The question I was originally thinking about was:
Can $T_3$, the three-regular tree (the infinite tree with each vertex having valency 3) be the Cayley graph of some group with some generating set?
Since $T_2$ is $\text{Cay}(\mathbb Z, \{1\})$, and $T_4$ is $\text{Cay}(F_2=\langle a,b \rangle,\{a,b\})$, I thought for $T_3$ I could let $a,b,c$ be the three edges coming out of each vertex (in the case of $F_2$ the edges were $a,a^{-1},b,b^{-1}$ but here we can't get $3 $ edges if we allow inverses of the generators to be different from themselves).
So I think $T_3=\text{Cay}(\mathbb Z_2 * \mathbb Z_2 * \mathbb Z_2 , \{a,b,c\})$.
But now I could use the same logic and say $T_4= \text{Cay}(\mathbb Z_2 * \mathbb Z_2 * \mathbb Z_2 * \mathbb Z_2 , \{a,b,c,d\}) = \text{Cay}(F_2, \{s,t\})$.
Firstly, whatever I've written so far, is it at least correct?
If it is, can two non-isomorphic groups have the same Cayley graph?
(I think they can, because I really doubt $F_2 \cong \mathbb Z_2 * \mathbb Z_2 * \mathbb Z_2 * \mathbb Z_2$).
This answer assumes that by the Cayley graph $\operatorname{Cay}(G, S)$ you mean the directed and labelled graph with vertex set $G$ and where we can think of the edge set as the set of ordered triples $$\{(g,h,a)\in G\times G\times S\mid ga=h\}.$$ The fact that the triples are ordered corresponds to directed edges. The third component corresponds to a label on the edge.
This definition is the one I am most familiar with, and for example is used in Wikipedia.
It also assumes that by "graph" you allow multiple edges between any given two vertices (some texts call this a "multigraph"). If your definition of graph does not allow this, this your situation essentially reduces to my other answer.
By "removing labels" I mean forgetting the third component of each triple, and also the direction of each arrow, so the unlabelled Cayley graph is the multiset $$\{\{g,h\}\in G\times G\mid \exists\:a\in S\text{ s.t. }ga=h\}.$$ Being a multiset simply means we may have multiple edges between any two given vertices.

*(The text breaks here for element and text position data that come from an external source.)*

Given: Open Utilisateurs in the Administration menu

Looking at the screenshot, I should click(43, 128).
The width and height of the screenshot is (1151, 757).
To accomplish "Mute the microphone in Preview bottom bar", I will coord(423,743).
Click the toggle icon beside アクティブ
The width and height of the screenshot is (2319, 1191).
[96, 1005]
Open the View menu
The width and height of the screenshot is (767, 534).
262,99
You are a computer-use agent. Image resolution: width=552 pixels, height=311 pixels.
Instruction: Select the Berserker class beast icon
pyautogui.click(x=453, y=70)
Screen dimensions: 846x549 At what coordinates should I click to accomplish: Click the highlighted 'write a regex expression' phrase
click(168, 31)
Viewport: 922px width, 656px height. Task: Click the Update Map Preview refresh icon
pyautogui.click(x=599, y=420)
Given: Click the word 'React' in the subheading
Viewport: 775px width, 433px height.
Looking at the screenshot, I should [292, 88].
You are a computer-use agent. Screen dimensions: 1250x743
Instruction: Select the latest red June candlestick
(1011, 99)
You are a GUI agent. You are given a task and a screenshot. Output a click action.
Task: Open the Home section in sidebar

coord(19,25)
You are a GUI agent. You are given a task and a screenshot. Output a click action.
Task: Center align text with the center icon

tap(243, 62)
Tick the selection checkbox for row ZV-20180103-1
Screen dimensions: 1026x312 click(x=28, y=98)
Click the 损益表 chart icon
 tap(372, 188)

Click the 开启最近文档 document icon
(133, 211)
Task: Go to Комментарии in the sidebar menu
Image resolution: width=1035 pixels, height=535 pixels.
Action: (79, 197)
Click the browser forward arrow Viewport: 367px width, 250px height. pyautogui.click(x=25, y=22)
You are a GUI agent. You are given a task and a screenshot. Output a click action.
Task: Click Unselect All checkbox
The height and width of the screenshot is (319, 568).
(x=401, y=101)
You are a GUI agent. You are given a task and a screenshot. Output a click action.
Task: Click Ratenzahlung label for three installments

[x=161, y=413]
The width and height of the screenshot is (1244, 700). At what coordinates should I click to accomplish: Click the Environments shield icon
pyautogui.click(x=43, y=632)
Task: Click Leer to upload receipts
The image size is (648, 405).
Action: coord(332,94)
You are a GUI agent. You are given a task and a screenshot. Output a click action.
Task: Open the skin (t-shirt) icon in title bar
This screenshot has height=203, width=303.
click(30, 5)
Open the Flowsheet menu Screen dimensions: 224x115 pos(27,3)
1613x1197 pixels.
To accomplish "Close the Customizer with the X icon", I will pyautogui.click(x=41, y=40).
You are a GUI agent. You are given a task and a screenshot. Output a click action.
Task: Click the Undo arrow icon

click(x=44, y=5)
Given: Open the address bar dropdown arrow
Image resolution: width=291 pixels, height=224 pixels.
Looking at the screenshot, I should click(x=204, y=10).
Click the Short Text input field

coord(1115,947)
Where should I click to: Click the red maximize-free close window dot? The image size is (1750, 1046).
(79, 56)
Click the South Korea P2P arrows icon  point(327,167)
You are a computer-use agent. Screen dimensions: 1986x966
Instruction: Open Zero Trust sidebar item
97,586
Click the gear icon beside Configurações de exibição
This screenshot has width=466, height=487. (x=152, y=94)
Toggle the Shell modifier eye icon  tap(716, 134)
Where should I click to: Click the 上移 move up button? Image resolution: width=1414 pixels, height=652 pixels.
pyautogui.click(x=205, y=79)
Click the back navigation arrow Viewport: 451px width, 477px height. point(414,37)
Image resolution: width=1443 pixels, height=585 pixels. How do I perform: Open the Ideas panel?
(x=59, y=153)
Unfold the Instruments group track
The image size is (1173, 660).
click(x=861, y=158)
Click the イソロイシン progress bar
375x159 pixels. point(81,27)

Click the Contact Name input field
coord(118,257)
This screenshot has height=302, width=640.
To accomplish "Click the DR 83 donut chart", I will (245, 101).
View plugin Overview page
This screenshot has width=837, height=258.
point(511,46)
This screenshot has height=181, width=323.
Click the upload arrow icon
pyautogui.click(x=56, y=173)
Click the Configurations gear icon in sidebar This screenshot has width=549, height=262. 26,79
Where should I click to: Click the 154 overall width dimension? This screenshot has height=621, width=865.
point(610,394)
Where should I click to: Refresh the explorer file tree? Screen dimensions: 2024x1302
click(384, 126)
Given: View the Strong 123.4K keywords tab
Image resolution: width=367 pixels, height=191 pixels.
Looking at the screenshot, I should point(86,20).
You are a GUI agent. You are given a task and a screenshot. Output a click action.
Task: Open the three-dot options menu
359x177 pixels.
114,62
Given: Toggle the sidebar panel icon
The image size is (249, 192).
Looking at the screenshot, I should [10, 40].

There are a few questions here. So lets answer them one-by-one.
If we remove the labels on edges, yes. The simplest family of examples is basically that pointed out by Sean Eberhard in the comments: For any group $G$, the Cayley graph $\operatorname{Cay}(G,G\setminus\{1\})$ is a complete graph but where every edge is replaced by two directed edges pointing in opposite directions. As there can be a great many groups of a given order (finite or infinite), this gives non-isomorphic groups with the same unlabelled Cayley graphs.
No. The Cayley graph looks like $T_3$, if you squint a little, but every edge $e=(u, v)$ has a "reversed" sibling $\bar{e}=(v, u)$ with the same label. The first edge means that $u\cdot a=v$ while the second means that $v\cdot a=u$, so in particular $u\cdot a^2=u$, which is what we'd expect as $a^2=1$.
Again, no. This is because a Cayley graph must have as many incoming edges as outgoing edges; in particular every vertex of $\operatorname{Cay}(G, S)$ has $|S|$ outgoing edges and $|S|$ incoming edges (why?). Hence, every vertex must have even degree. As vertices of $T_3$ have odd degree, it cannot be a Cayley graph.
[Fun fact: If a group acts freely on a tree then it is free. As groups act freely on their Cayley graphs, any group with a tree as its Cayley graph must actually be free. This wasn't used above, but is nice to know anyway :-) ]